94 A ANTEAG assessorou no processo de organização da cooperativa, mas, a presença da entidade ocorreu no

primeiro ano. Depois foi dispensada por diferenças na concepção de gestão entre a assessoria e os associados. “Apareceram muitos para nos assessorar, mas nada dava certo. Um deles era a ANTEAG, deram uma força, mas davam muita palestra e pouco resolvia, eu não via resultado, o certo mesmo foi o esforço da gente. Eles falavam como organizar uma cooperativa, mas nunca é como a gente que está aqui dentro; alguma coisa servia, mas não

outros, já não lhe restava alternativa a não ser permitir a gestão exclusivamente por parte dos trabalhadores.

Abreviando, a Coopersul foi organizada por trabalhadores de uma única empresa e com o “intuito de garantir o pagamento de seus direitos como empregados”. Não havia sido decretada a falência da empresa e, antes que isso viesse a ocorrer, os trabalhadores trataram de assumir a gestão da empresa.

Quando, em nosso processo de coleta de dados, perguntávamos por que não encaminharam o pedido de falência da empresa, as respostas obtidas evidenciavam a falta de confiança no sistema judiciário. Na visão dos trabalhadores, se fosse decretada a falência, seria difícil um juiz entregar a massa falida para ser gerida por seus empregados. E mesmo que a eles fosse assegurada a gestão da massa falida por vias judiciais, este processo levaria algum tempo e, nesse período de espera, os meios de produção iriam se deteriorando e os trabalhadores se dispersariam em busca de novo emprego, assim, perdendo a oportunidade de constituir uma cooperativa com aquele grupo de trabalhadores e cobrar o que os patrões ficaram lhes devendo. Diante disso, consideraram mais rápido o caminho do arrendamento e aquisição dos direitos sob a

gestão da empresa. Como os problemas vinham se agravando __ credores pediam a penhora de

bens da empresa, trabalhadores entrando na justiça para solicitar a penhora do terreno onde está

instalada a fábrica como garantia do pagamento das dívidas trabalhistas, etc., __ com tantas

dificuldades, não foi difícil que dois dos proprietários arrendassem aos trabalhadores o patrimônio da empresa e transferissem a eles a gestão do empreendimento.

Durante os primeiros seis meses de arrendamento do patrimônio da SERESA Indústria e Comércio, os trabalhadores buscaram viabilizar a constituição de uma cooperativa. No dia 06 de agosto de 1999, foi realizada a assembléia de constituição da Cooperativa do Sul de Santa Catarina - Coopersul. O local da assembléia foi o refeitório da empresa ocupada pelos trabalhadores. A Coopersul foi fundada com 106 sócios, todos ex-empregados da SERESA Indústria e Comércio. Hoje, conta com 171 associados. Mas, na fundação da cooperativa, nem todos os empregados permaneceram como associados. Não foram aceitos os engenheiros e empregados que tinham cargo de comando e de confiança dos ex-patrões.

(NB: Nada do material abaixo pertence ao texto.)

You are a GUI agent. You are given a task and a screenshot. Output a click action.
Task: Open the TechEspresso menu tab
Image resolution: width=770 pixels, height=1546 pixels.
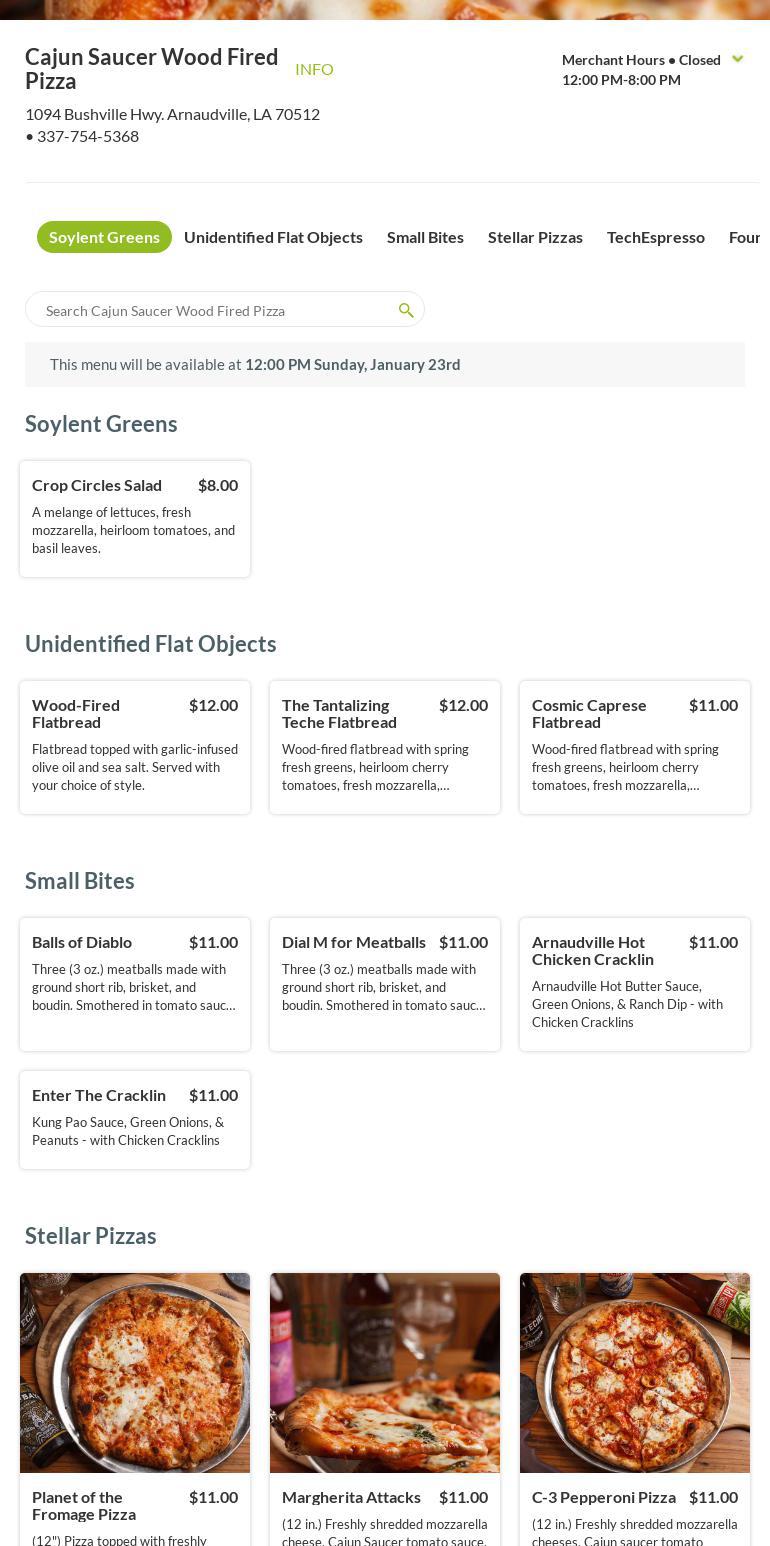point(656,237)
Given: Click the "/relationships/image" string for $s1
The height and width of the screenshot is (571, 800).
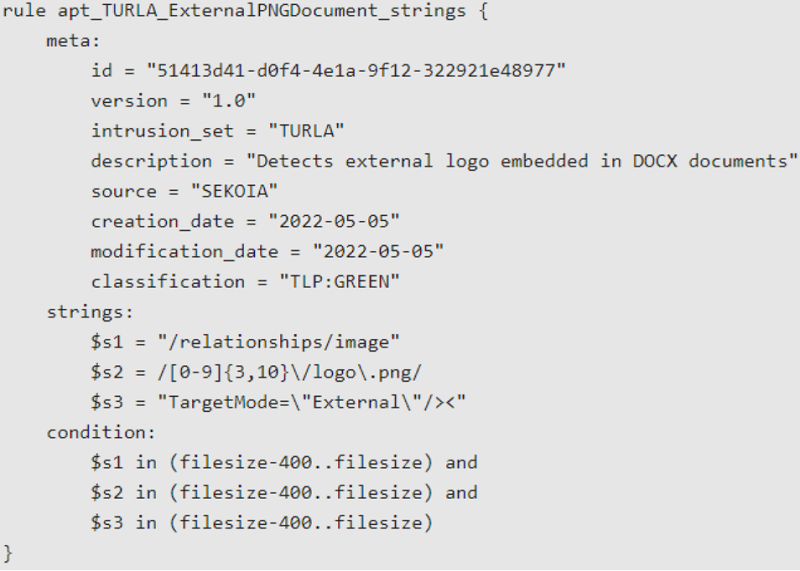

Os trabalhadores da SERESA Indústria e Comércio e, depois, sócios da Coopersul não adquiriram o patrimônio da empresa dos ex-patrões. A Coopersul foi constituída após a empresa SERESA Indústria e Comércio cessar suas atividades, deixando enorme passivo trabalhista e fiscal. Os ex-empregados da SERESA, tentando manter sua fonte de renda, uniram esforços mediante a fundação da cooperativa de trabalho, valendo-se do parque fabril da empresa para continuarem produzindo. As circunstâncias em que a Coopersul assumiu o patrimônio da SERESA Indústria e Comércio não denotam negócio jurídico de aquisição do fundo de comércio,

mas mera posse, estabelecida com o intuito de utilizar as máquinas, as instalações e os bens imóveis da empresa e de fato falida. Embora tivessem contrato de arrendamento, a maioria do maquinário foi a leilão para pagamento de dívidas contraída junto ao mercado pela SERESA S.A.

Mas, assumir a empresa sem ter sido decretada a sua falência trouxe desdobramentos no funcionamento da cooperativa que, continuamente, sofre ameaças judiciais de ser considerada sucessora da empresa SERESA Indústria e Comércio. Se isto ocorresse, seria a falência da cooperativa, pois passaria a assumir legalmente as dívidas da empresa antecessora.